With the arrival in January 2021 of a specialized adult nephrologist and one of the pioneers of kidney transplant in Sub-Saharan Africa, the hospital foresees starting a kidney transplant center in the last quarter of 2021, which will be the very first in Rwanda.

== Accreditation ==

King Faisal Hospital, Kigali, is accredited by COHSASA. COHSASA is an accrediting body based in Cape Town, South Africa, that runs a healthcare accreditation program that is also accredited by ISQua, the International Society for Quality in Healthcare.

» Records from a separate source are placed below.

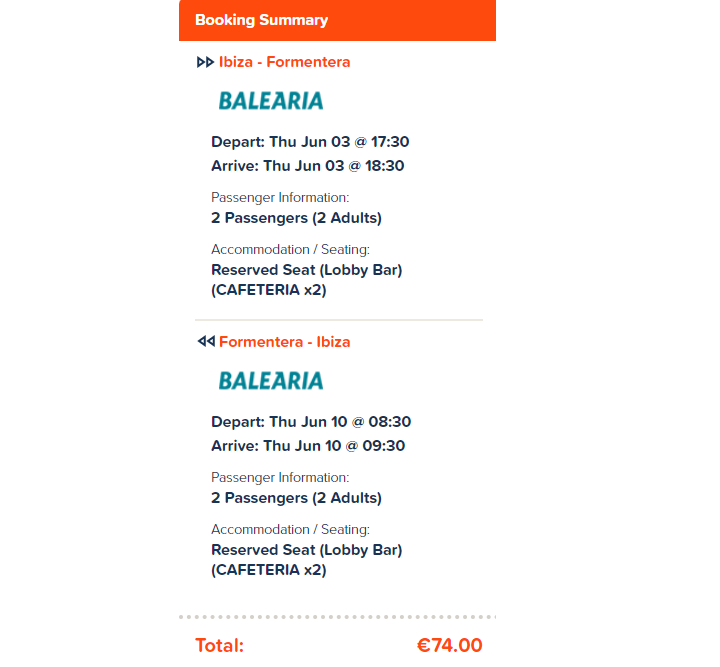
Task: Click the return trip Passenger Information label
Action: tap(280, 478)
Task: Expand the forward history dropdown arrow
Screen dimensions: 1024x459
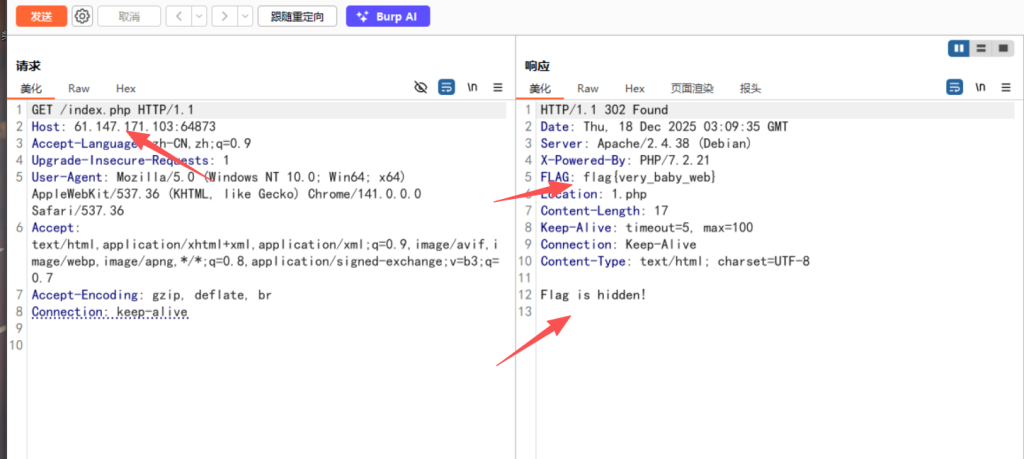Action: 246,17
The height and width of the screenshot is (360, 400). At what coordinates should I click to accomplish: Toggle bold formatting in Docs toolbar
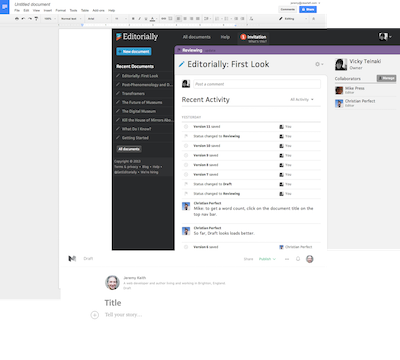[x=133, y=19]
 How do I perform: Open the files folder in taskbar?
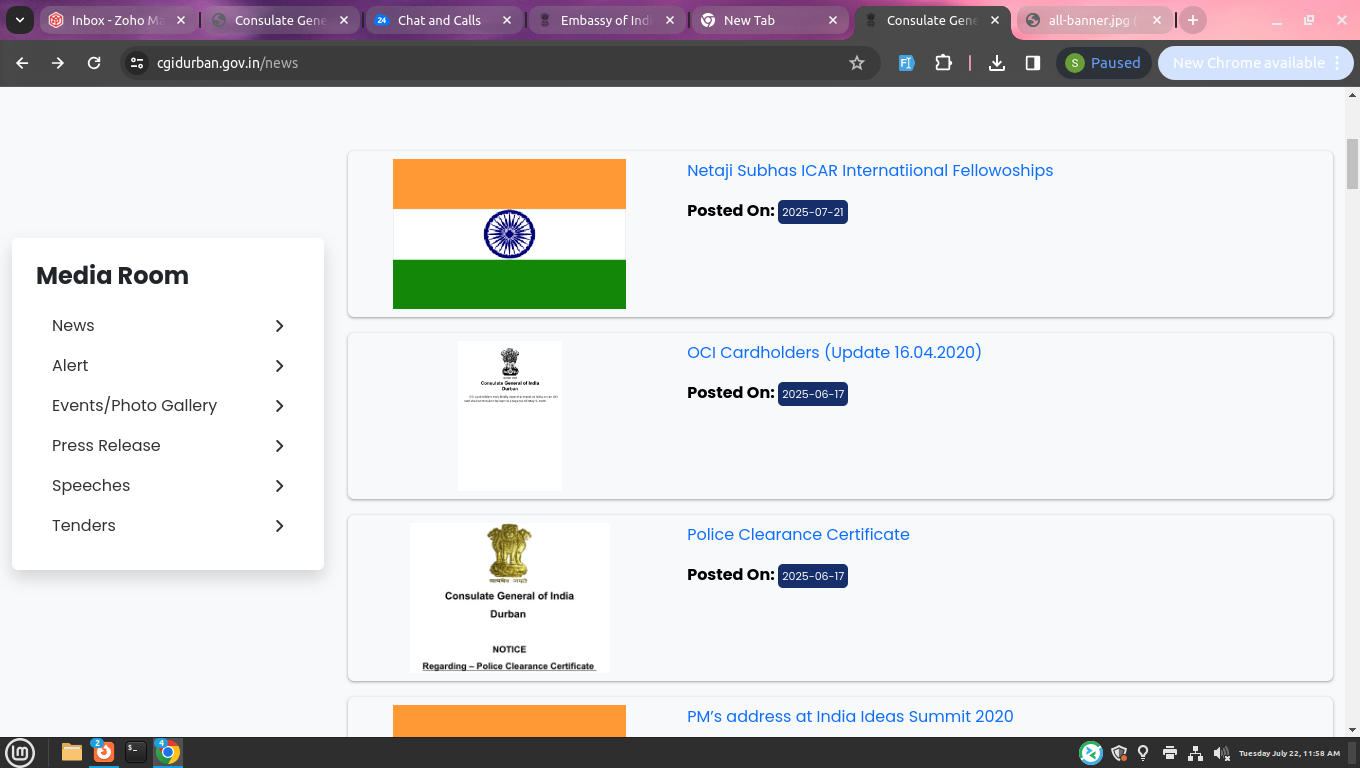(x=72, y=752)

== King Faisal Hospital Rwanda Foundation (KFHRF) ==
The King Faisal Hospital Rwanda Foundation is currently in its beginning stages following an action plan that was approved by the hospital in October 2020. Within the health domain, the Foundation's major objectives will be to support researchers through funding, training, and facilitation in the dissemination of research data, establishing strategic relationships with academic, research-driven, and research-sponsoring institutions, and supporting training for medical researchers. As part of the social welfare that constitutes an integral part of the foundation, the hospital will financially assist patients who cannot afford medical care and will continue to sensitize the public on NCDs and congenital and surgical diseases for prevention and early consultation. Furthermore, the foundation will support surgical camps and outreach within the country in a bid to reduce long waiting lists in teaching hospitals. Finally, within the education domain, the foundation will promote new learning tools, including e-learning, and support continuing medical education (CME).